The “Units shipped” measure is misleading
What about actual sales?
I am surprised that they sold that many.
That’s exactly what I was thinking! I didn’t post earlier because I figured people would think I was being facetious.
If Windows Phone is so good, then how come I have yet to see anyone use it in real life? More importantly, how come every phone I see in real life is either an Android, or a Sammy iDroid rip off? Maybe no one wants M$ on their phones?
Microsoft pooh-poohed the iPhone for its lack of physical keyboard (amongst other instant anachronisms), as did Research in Motion and others. A combination of wishful thinking, misdirection, decrepit R&D, and stalling for time resulted in dreadful initial answers to iPhone. Every company suffered from these handicaps as they raced to compete with this new industry standard. By the time any of the companies had credible contenders, only Android had obtained a foothold because they alone had moved quickly to model their product after Apple’s.
That’s why today the common flora and fauna are Apple and its doppelgänger Android. The others adapted but arrived too late to do much in the way of reproduction, and they may be endangered species.
Maybe M¢ will switch to android OS.
“because they alone had moved quickly to model their product after Apple’s.”
– because they alone had moved quickly to
model their product aftercopy Apple’s product.Fixed your typo, HJS. 😆
Plus the fact that the iPhone was only available on one carrier for too long.
What about the funeral Microsoft held for Apple’s iPhone? Should they bury Windows Phone instead?
That funeral was also for BlackBerry so at least they were half right.
read the comments in ZDnet, gizmodo etc blogs, Windows fans keep harping there’s no advantage to iOS as there are ‘hundreds of thousands’ of Windows phone apps.
Msft knows it’s users, they are easily fooled…

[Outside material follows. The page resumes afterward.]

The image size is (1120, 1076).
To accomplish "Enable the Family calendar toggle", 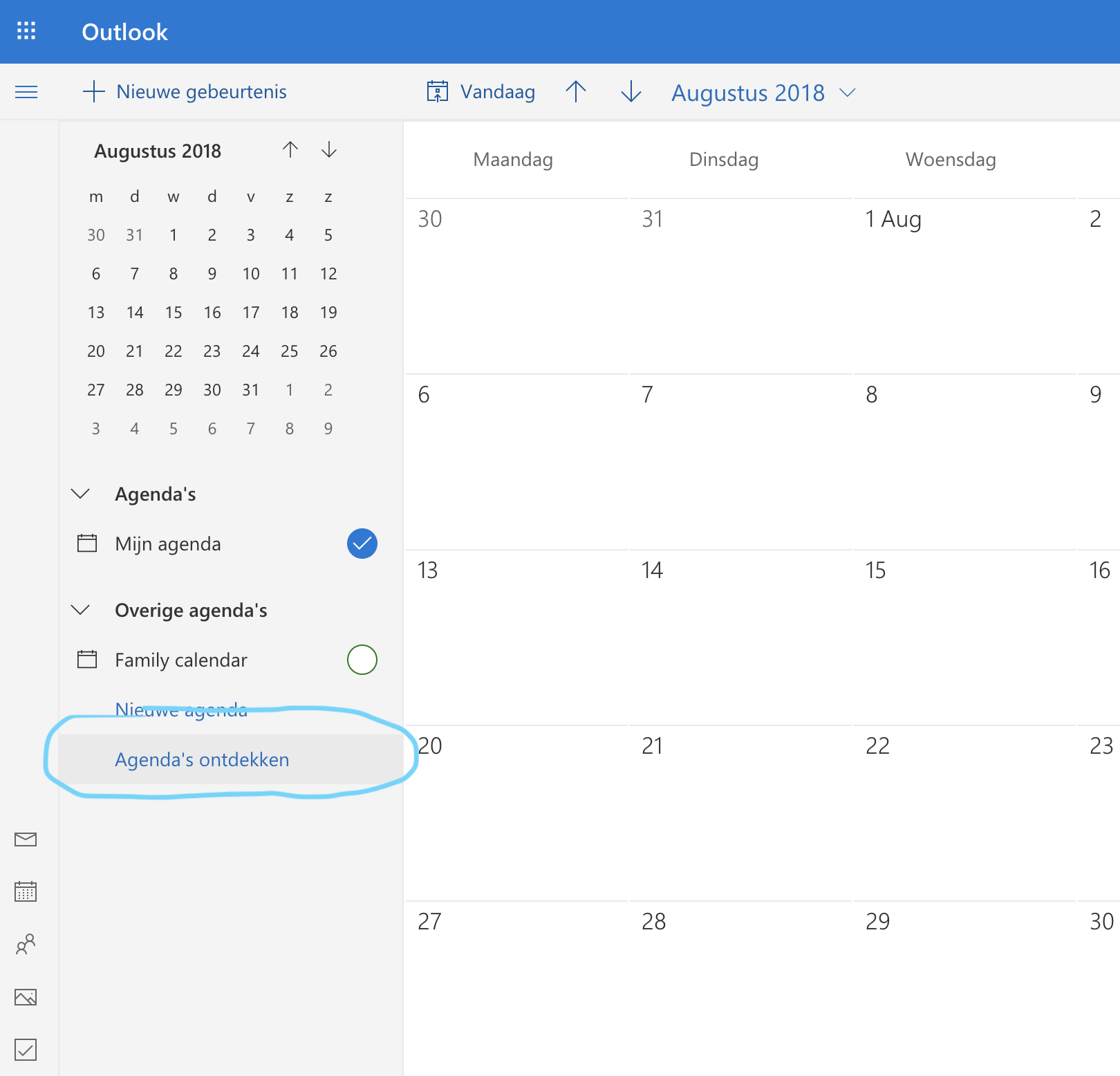I will pos(362,660).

Which is one reason they did it, despicable and underhanded as it gets: deluding your own loyal fan base in order to gain traction in a market. Microsoft are nothing if not crass and shameless carnival barkers for whom every customer is a mark, to be hornswoggled again and again. Add to it the enticement of rubbing the opponent’s face in excrement, and you have Microsoft’s repulsive stealth marketing strategy. Step right up, loyal Microsoft fans! Three chances to hurl the baseball and dunk the hapless Apple user into a tub of hubris, to a chorus of raucous cheers!
I hope your day job includes writing.
Not exactly, but every time I hear mention of Microsoft or Steve Ballmer, I seem to hear the mocking trill of a calliope and the sound of crashing chairs. It may just be a mental condition brought about by years of forced labour for one clown show after another.

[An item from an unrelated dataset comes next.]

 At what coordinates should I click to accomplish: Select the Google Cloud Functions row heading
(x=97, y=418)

Your descants are a joy to read.
Indeed! I seek them out specifically (which is a bit of a hassle here on MDN, Since you can’t easily lookup posts of a single user)

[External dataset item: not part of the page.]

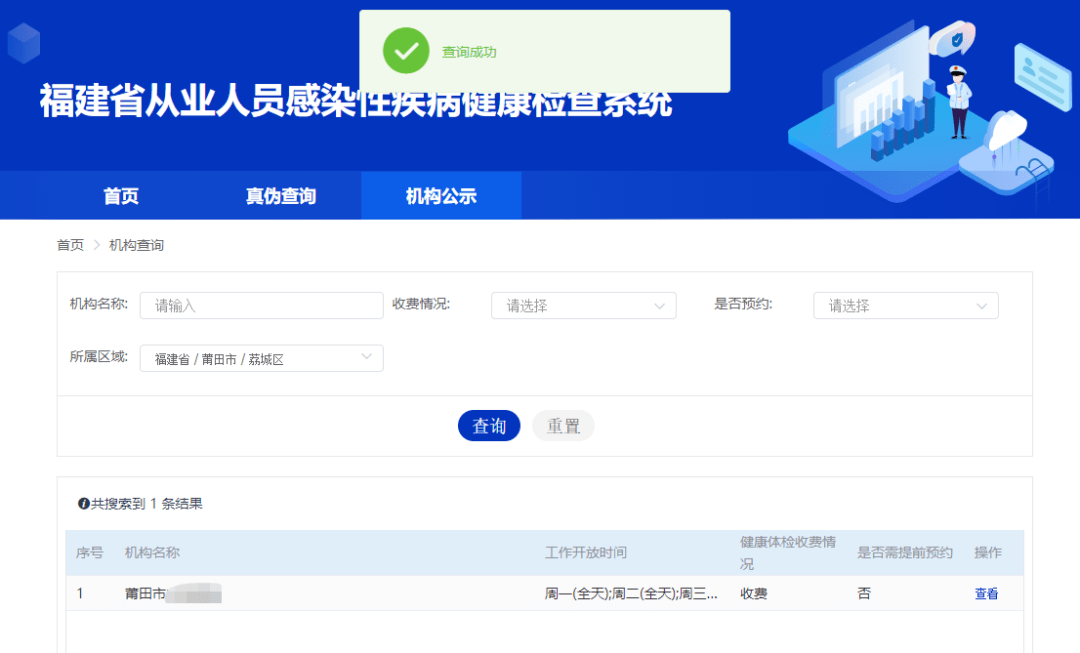
Task: Open the 所属区域 region cascader
Action: 262,358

It will be fun watching Ballmie as the Clippers frontman. Wait until he starts telling Doc Rivers how to coach; you know he will!
opps.. this post was supposed to be for the ‘Windows store scam’ article.
have too many pages open.
I know how M$ can increase sales of Windoze phones! M$ can buy their own phones back, then give them away free to IT guys and corporate execs. Then IDC could report a new industry trend for Windoze phones. Just wait, it could happen. 🙂
I know, a free Windoze phone with every copy of Windoze 8 sold or licensed. That should increase their sales. Why isn’t M$ marketing coming up with these ideas!? I ‘be got to do all the work for them! 🙂
Won’t work. Nobody buys Windows 8. They are now giving it away for use in cheap *ss PCs. Race to the bottom. HP is releasing a $199 windows 8.1 Chromebook killer. PC industry is eating its young except for Apple.
I guess having a phone and two tablets with mutually incompatible operating systems didn’t work out quite as well as Microsoft had hoped.
Throw in some front row Clippers tickets with every phone!
Hardcore
“Beleaguered” and “Microsoft”—two words concatenated within a sentence I never tire of reading.
=:~)
Thanks for a word I’ve never heard of; I like to learn something new every day.